The Romantic Agony is just one thematic cluster, one path through Magic Prague, but the morbidity of the nineteenth century occasions, I think, Ripellino's greatest insights into the ways memory emerges from history, culture from circumstance, mythos from trauma, writing from life. In a representative passage, Ripellino examines the literary figuration of the Baroque churches and statuary propagandistically imposed on Prague by the forces of Catholic reaction after the Thirty Years' War:

Lvovic ze Karásek transformed every church into a melancholy Panoptikum, dwelling on the decay of the altar flowers, the languor of the statues outlined by garments of glossy creased silk, the infirm penumbra of the sanctuaries and the White Mountain dirges. When the Decadents used churches to exalt the corruption of the flesh, the ecstasy of martyrdom and the rapture of sainthood, they were simply indulging in a predilection for the Baroque, a Prague constant…Karásek painted the mystery of Prague's sanctuaries in even bleaker colors in the novel Gothická duše (A Gothic Soul). The hero, the last scion of a noble line with a long history of insanity, is a Rudolf-like hypochondriac. Fearing he too will go mad (he does in the end—and dies in a mental hospital), he retreats into solitude, his greatest delights the smell of incense and wilted flowers, the sight of “glass coffins containing embalmed cadavers atop the altars.” He also feels drawn to the Barnabites or Discalced Carmelites, who live like moles in the darkness of mystical reclusion. Their lugubrious cloister near the Castle was shrouded in wildly imaginative legends. People said that before taking vows each novice had to remove the ring from the shriveled hand of the terrifying mummy of the Blessed Electa at midnight.
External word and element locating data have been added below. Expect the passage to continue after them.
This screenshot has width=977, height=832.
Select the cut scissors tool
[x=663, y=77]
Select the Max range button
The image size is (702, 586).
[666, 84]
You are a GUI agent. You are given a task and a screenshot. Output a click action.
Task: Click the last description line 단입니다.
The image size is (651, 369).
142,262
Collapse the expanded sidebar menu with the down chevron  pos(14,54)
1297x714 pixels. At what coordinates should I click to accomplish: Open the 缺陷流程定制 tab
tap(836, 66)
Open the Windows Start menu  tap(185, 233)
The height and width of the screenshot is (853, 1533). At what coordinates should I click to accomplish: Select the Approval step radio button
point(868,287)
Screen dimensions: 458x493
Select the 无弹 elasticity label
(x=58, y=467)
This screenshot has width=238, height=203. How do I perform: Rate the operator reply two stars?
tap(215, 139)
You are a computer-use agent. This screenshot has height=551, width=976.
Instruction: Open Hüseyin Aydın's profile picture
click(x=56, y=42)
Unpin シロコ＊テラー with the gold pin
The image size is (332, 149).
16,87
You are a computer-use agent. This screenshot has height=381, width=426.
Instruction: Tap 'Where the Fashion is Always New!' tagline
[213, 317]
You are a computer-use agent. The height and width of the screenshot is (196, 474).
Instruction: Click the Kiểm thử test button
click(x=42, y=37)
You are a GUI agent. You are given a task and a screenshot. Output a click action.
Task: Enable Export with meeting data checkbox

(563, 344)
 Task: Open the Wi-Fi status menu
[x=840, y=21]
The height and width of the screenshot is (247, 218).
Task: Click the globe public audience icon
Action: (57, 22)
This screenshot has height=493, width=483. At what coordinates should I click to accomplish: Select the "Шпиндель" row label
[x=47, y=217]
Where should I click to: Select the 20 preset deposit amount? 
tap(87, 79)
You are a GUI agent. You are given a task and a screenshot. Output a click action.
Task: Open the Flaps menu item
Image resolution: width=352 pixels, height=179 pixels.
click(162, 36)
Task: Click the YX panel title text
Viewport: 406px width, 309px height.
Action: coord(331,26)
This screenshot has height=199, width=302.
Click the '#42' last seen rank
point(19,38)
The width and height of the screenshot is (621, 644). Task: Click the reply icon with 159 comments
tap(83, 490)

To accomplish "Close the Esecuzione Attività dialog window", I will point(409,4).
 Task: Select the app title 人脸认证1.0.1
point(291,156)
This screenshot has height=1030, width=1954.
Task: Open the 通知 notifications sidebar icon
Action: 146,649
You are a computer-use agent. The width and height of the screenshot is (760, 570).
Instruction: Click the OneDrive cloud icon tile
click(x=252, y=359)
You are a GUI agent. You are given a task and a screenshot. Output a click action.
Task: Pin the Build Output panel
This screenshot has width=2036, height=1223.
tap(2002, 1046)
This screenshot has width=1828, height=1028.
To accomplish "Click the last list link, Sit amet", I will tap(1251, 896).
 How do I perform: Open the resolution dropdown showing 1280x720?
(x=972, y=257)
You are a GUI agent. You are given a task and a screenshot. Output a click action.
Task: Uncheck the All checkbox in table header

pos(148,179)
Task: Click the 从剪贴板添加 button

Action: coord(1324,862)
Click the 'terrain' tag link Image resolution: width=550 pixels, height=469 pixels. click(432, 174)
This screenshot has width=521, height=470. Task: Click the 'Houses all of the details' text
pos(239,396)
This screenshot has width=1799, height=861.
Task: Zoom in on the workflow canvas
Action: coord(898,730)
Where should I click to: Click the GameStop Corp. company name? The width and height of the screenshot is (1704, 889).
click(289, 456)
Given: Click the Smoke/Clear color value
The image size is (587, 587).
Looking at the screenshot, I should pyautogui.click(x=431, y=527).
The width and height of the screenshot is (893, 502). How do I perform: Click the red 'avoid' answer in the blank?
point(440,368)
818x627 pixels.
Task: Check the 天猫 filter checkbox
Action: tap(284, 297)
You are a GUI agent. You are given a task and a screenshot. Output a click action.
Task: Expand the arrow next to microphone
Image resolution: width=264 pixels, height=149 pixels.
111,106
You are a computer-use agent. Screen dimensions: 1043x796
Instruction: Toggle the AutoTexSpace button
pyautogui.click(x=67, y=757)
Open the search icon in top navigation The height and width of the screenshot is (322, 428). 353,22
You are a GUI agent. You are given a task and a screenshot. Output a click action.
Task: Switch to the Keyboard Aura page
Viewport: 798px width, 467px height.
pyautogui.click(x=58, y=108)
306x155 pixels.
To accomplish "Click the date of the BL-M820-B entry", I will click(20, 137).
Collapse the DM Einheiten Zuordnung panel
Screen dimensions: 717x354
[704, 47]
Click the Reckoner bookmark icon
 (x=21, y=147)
During mass the faithful heard the chanting voices of those buried alive coming from the bowels of the church and saw the flickering of troubled eyes behind its rusty gratings. “The altars rose like shapeless catafalques.” “Only the main altar, covered with candles beneath the image of St. Theresa, fervent in her devotion to Christ, shone like a great pyramid of liquefied gold, glowed like an immense castrum doloris.” The church deranges the Gothic Soul; it drives him mad. The by-then jejune motif of the haunted basilica acquires new vigor in the myth of a lifeless, funereal Prague.